>> BEGIN

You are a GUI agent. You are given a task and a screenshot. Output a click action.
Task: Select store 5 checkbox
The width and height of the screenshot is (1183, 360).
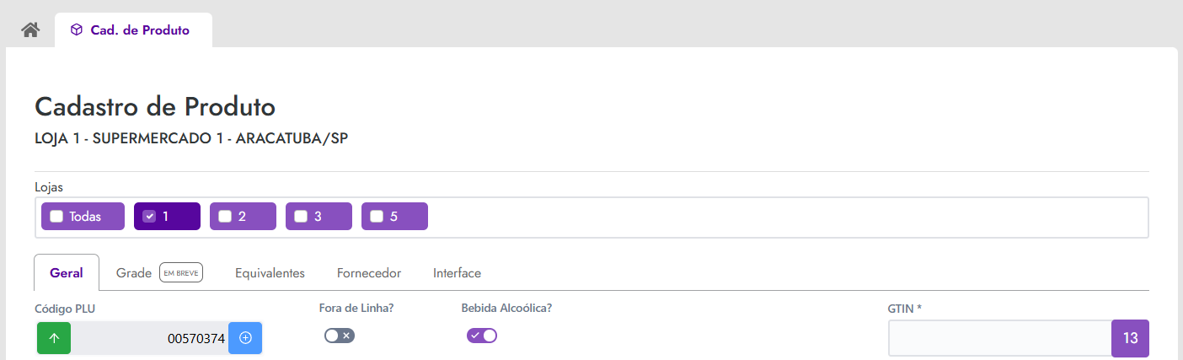[x=377, y=217]
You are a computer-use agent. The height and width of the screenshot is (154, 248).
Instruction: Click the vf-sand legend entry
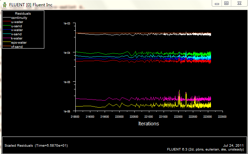[x=17, y=46]
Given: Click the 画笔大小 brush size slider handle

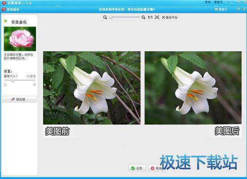Looking at the screenshot, I should (x=13, y=81).
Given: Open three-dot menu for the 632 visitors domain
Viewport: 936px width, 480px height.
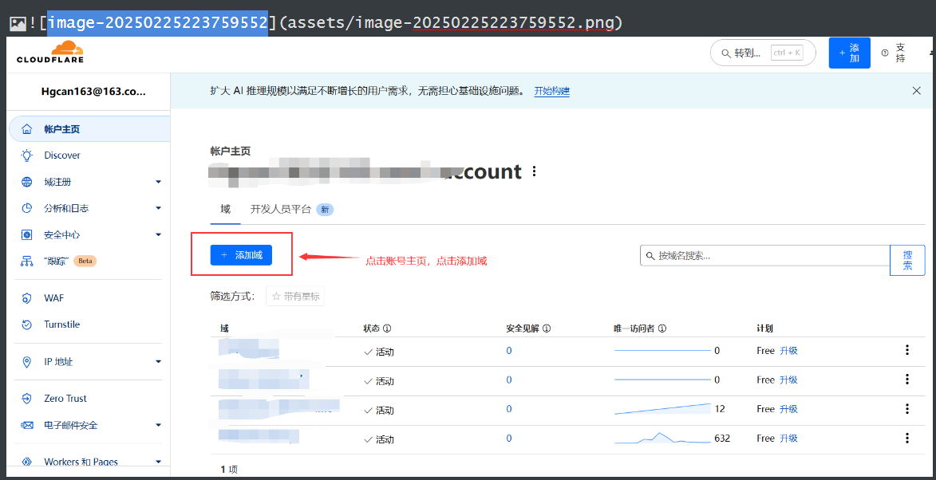Looking at the screenshot, I should coord(906,438).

>> END

THE PROBLEM: Copy out every line of the rows above word for word, omitting the pictures.

OUTPUT FOR THIS EXERCISE:
You are a GUI agent. You are given a task and a screenshot. Output a click action.
Task: Select store 5 checkbox
The width and height of the screenshot is (1183, 360).
[x=377, y=217]
You are a computer-use agent. The height and width of the screenshot is (154, 248).
Instruction: Click the vf-sand legend entry
[x=17, y=46]
Given: Click the 画笔大小 brush size slider handle

Looking at the screenshot, I should (x=13, y=81).
Given: Open three-dot menu for the 632 visitors domain
Viewport: 936px width, 480px height.
Looking at the screenshot, I should coord(906,438).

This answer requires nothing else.